Cuando uno escribe una novela lo hace desde la incertidumbre, y se plantea preguntas que pueden ser resueltas mientras se escribe, ¿cuáles eran las tuyas?

La pregunta o la duda central que alumbró toda la investigación fue saber quién era mi padre antes de que yo naciera, y qué cosas que marcaron su vida fueron las que influyeron y determinaron mi carácter y en mi forma de ser. Quién era él antes de mí, y quién era yo después que él muere. Esas dos preguntas, metafísicas si quieres, fueron las que empezaron a empujar el motor de la investigación. Y estoy de acuerdo con lo que dices, cuando uno empieza a escribir aparecen cosas que uno no sabía que sabía y que sólo a través de las poleas de la escritura salen a flote y se convierten en certezas literarias, no hay otra forma de extraerlas de uno mismo que no sea escribiendo. Y esas cosas fueron apareciendo luego, y el libro representó una pugna entre mi lado hijo y mi lado de escritor, pero fue interesante porque todas las cosas que al hijo le resultaban chocantes, hallazgos duros que afectaban lo que él sentía que era su biografía, el escritor recogía esos desechos del hijo para convertirlos en material para la novela.

Me parece interesante el hecho de descubrir al hombre despojándolo del enorme hecho de ser padre.

Eso para mí fue clave. Ir dejando de lado al padre para descubrir al hombre e ir dejando de lado al hijo para descubrir al escritor. Esa especie de ecuación se fue componiendo. Mientras yo me convertía en escritor más que en hijo, él se convirtió más en hombre que en padre.
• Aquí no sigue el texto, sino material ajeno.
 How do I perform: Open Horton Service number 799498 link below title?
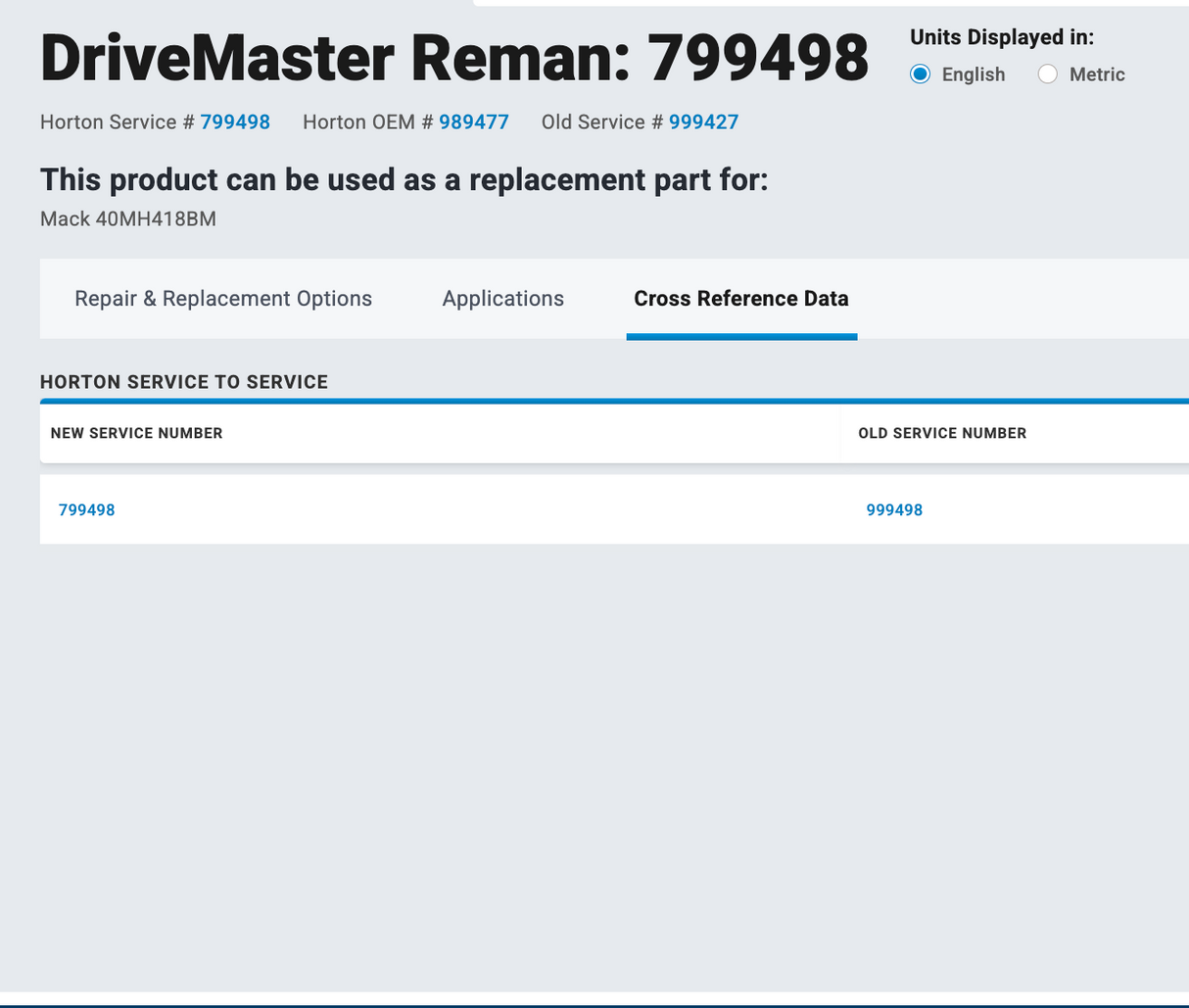click(x=235, y=122)
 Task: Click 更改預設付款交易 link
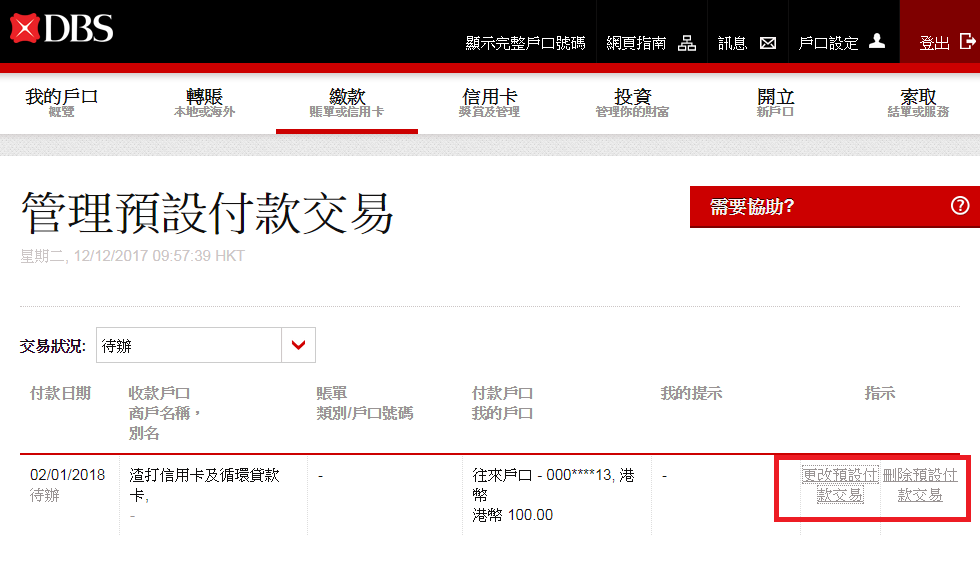[840, 485]
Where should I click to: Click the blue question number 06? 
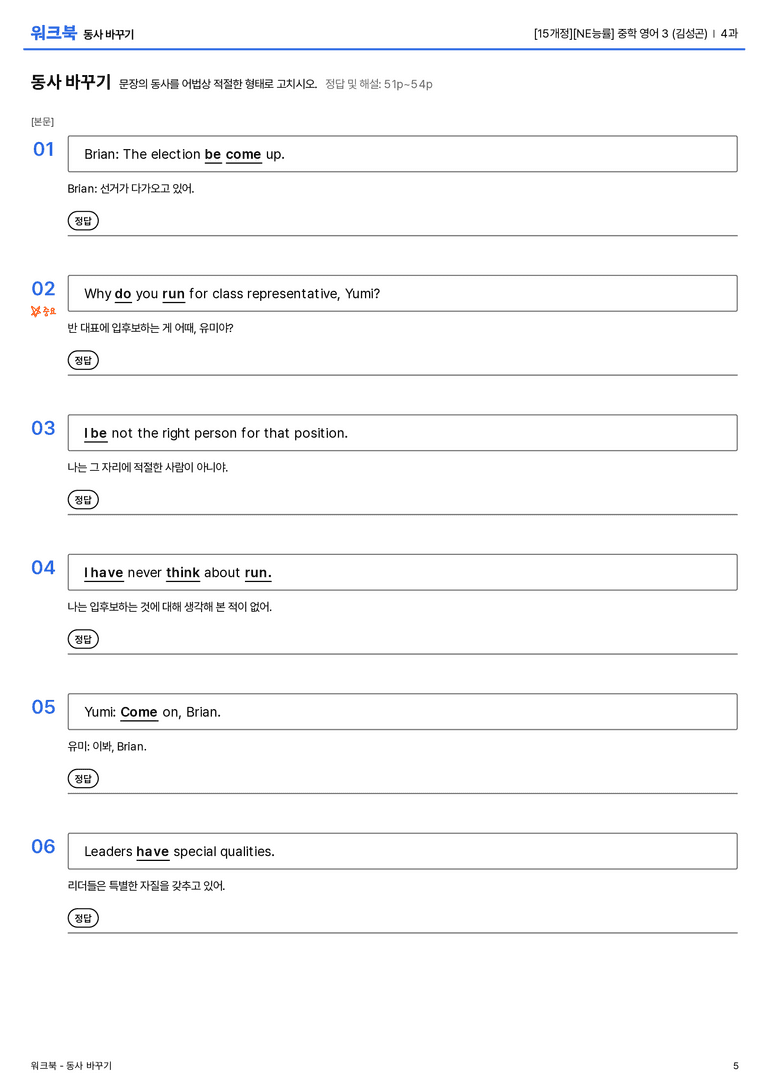point(43,846)
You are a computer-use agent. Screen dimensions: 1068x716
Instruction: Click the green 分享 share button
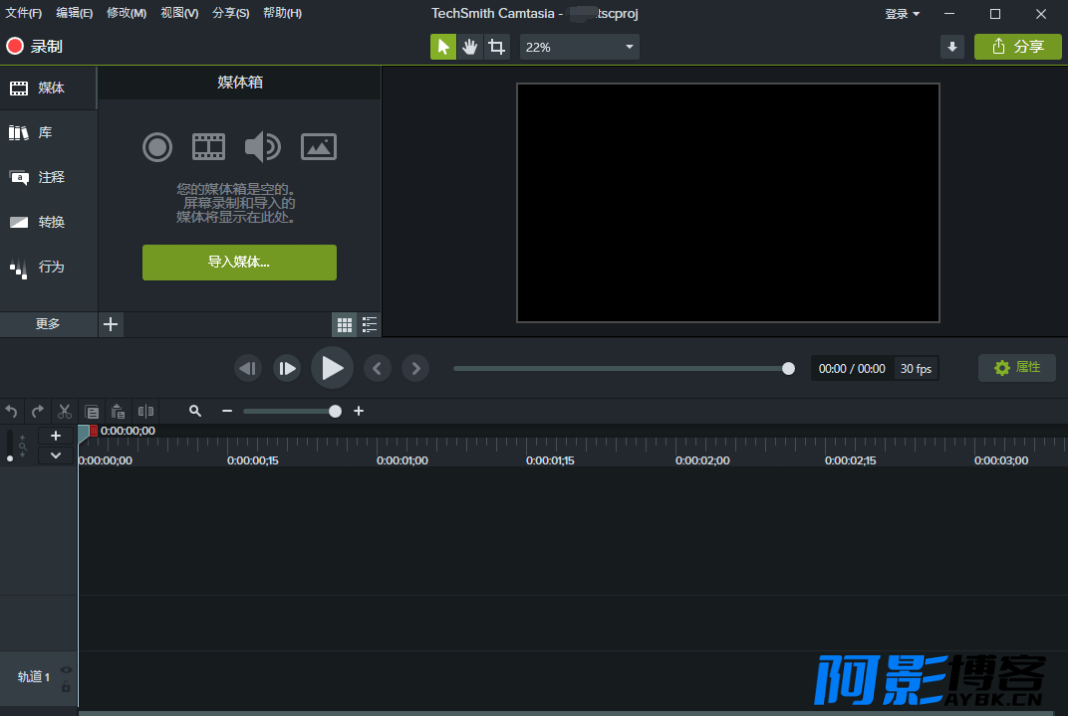click(x=1017, y=47)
¿Lo juzgaste en algún momento?

De hecho que hubo momentos en que mi lado de hijo lo juzgaba, pensando en por qué había actuado así, por qué habrá dicho esto, por qué nunca nos contó de eso, pero en algún momento rompí esa barrera y me convertí en un caníbal de mi propia biografía para poder contar; me parecía un poco impúdico pero era cierto, de pronto me enteraba de algún dato negro y mi reacción ya no era condenatoria sino era como haber encontrado un material rico para el libro. Encontré por ejemplo, ya después de editado y publicado el libro, unas citas sobre mi padre que son horrendas en sí mismas porque hablan de una confesión que hace mi padre, en Francia, de una tortura. Aparecen en “La tentación del fracaso”. Yo sabía que mi padre había conocido a Ribeyro en París. En la cita no menciona su nombre pero sí al Ministro del Interior que conoció en Francia. Ella dice “27 de agosto de 1978. Ayer en una reunión el ex ministro del interior de mi país, después del cuarto o quinto whisky me dijo algo que jamás debió decir: yo autoricé la tortura de (…) no recuerdo si era un Fernández o un Gonzáles, lo que recuerdo es que se me puso la piel de gallina”. Ahora, eso como hijo me espanta. Como escritor me parece que debo incorporarlo en alguna nueva edición, me parece que es un combustible literario que debe estar en algún lado. Vencí esa barrera del pudor y… es un poco esquizofrénica esa lucha entre el hijo y el escritor, qué muestro, qué no muestro. En ese sentido pienso en lo que decía Faulkner: la única manera de ser leal con uno mismo es ser desleal con los demás. A mí no me ha resultado fácil, pero he tratado de despojarme de estas taras que siempre son invasivas y tratan de alterarte. La escritura es siempre una lucha finalmente, y esta lucha espero que la haya ganado el escritor.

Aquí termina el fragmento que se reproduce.